In the general population, both decreasing estimated glomerular filtration rate (eGFR) and increasing albuminuria are well-established predictors of overall mortality. The presence of diabetes mellitus further potentiates this relationship.1 In chronic kidney disease (CKD) stages 4–5, ∼50% of patients suffer from cardiovascular disease, and cardiovascular mortality accounts for ∼40–50% of all deaths in patients with CKD stage 4 as well as patients with end-stage kidney disease (ESKD), compared with 26% in controls with normal kidney function.2 In terms of cardiovascular disease and mortality, the relative importance of heart failure, valvular and sudden cardiac death, but not ischaemic heart disease, increases as CKD progresses.2 In a multitude of studies in subjects with advanced CKD, correction for classical cardiovascular risk factors, such as hypertension, diabetes mellitus, and dyslipidaemia, did not neutralize the impact of CKD on cardiovascular risk,3 supporting the conclusions of a large meta-analysis that diabetes and kidney disease serve as independent predictors of clinical outcomes.1 These observations underline the importance of non-traditional, CKD-specific cardiovascular risk factors and may explain at least in part why traditional strategies to improve cardiovascular outcome have largely failed in the context of CKD.4 Also, this emphasizes the need not only to identify pathological mechanisms adversely affecting the cardiovascular system in CKD but also to develop novel therapeutic strategies. However, in most outcome trials conducted in the different fields of cardiology, patients with advanced CKD have been excluded, resulting in an unfortunate and serious lack of evidence-based recommendations for this particular high-risk group.
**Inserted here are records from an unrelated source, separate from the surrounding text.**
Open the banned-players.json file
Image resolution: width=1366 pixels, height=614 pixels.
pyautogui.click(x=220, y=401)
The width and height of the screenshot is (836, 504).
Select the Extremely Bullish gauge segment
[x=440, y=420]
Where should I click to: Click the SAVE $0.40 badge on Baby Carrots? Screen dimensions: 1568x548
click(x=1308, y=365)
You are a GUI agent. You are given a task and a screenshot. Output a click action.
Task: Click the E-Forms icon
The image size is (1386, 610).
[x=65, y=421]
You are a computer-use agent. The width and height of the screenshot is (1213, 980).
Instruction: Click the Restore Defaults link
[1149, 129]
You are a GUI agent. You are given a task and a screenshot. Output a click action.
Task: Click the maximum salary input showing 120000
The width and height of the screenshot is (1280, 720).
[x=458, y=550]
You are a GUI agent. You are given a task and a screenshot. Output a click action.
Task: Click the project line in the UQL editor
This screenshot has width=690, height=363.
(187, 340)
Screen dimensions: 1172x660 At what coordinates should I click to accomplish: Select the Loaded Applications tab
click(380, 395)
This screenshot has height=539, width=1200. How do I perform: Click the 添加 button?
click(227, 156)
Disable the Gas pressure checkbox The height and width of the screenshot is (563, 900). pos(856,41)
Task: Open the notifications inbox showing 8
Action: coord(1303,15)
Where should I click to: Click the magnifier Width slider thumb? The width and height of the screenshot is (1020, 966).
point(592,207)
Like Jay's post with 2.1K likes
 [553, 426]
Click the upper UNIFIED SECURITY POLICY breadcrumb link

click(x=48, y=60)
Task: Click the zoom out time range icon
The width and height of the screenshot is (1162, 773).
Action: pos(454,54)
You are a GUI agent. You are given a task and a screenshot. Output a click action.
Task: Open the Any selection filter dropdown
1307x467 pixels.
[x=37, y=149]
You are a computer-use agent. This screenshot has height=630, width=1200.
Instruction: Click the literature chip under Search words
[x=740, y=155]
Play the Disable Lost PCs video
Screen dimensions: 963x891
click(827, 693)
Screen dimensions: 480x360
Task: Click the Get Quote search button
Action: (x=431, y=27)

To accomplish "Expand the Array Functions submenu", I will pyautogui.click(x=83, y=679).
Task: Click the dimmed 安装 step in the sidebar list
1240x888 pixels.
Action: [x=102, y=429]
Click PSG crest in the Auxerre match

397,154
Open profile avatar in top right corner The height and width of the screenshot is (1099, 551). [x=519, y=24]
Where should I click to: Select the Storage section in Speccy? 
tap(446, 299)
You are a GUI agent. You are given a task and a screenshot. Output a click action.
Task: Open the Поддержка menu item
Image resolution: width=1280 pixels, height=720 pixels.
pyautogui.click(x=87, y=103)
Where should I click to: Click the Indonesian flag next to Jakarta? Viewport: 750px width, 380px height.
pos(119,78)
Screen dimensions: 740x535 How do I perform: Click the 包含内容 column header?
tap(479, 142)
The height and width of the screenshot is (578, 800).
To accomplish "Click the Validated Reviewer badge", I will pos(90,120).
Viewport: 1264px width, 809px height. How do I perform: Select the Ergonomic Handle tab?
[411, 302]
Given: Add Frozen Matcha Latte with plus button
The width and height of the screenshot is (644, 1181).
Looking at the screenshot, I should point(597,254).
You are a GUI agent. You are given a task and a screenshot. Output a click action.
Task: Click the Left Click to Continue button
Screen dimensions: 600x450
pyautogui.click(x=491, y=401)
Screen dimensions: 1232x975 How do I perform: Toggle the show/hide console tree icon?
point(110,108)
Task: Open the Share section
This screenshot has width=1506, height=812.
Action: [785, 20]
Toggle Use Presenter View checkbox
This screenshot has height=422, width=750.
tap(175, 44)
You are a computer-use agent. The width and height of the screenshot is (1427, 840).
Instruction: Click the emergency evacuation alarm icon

In this issue of the European Heart Journal, Heerspink et al.5 present a pre-specified analysis from the randomized, placebo-controlled DAPA-CKD (Dapagliflozin And Prevention of Adverse outcomes in Chronic Kidney Disease) trial,6 in which they studied the effects of the sodium–glucose co-transporter 2 (SGLT2) inhibitor dapagliflozin on morbidity and mortality in patients with CKD. The trial had been performed in a population of diabetic but also non-diabetic CKD patients with a mean eGFR of 43 mL/min/1.73 m2. In DAPA-CKD, dapagliflozin as compared with placebo led to a significant reduction in the primary composite endpoint of a sustained ≥50% eGFR decline, ESKD, renal or cardiovascular death, as well as hospitalization for heart failure. In the present analysis, the authors now show that among the 247 deaths in DAPA-CKD (i.e. 5.7% of the overall population), 37% were due to cardiovascular causes, 41% due to non-cardiovascular causes, and 22% were of undetermined cause. Over a median follow-up of 2.4 years, dapagliflozin led to a highly significant 31% risk reduction of all-cause mortality with a significant reduction in patients both with and without diabetes; moreover, the results were consistent across all other pre-specified subgroups. Interestingly, the effect on all-cause mortality was largely driven by a significant 46% relative risk reduction of non-cardiovascular death, while the effect on cardiovascular death was not significant. Albeit only seen in a small number of patients and only described as a post-hoc analysis, the reduction in non-cardiovascular deaths by dapagliflozin was mainly driven by a reduction in deaths due to infections and malignancies.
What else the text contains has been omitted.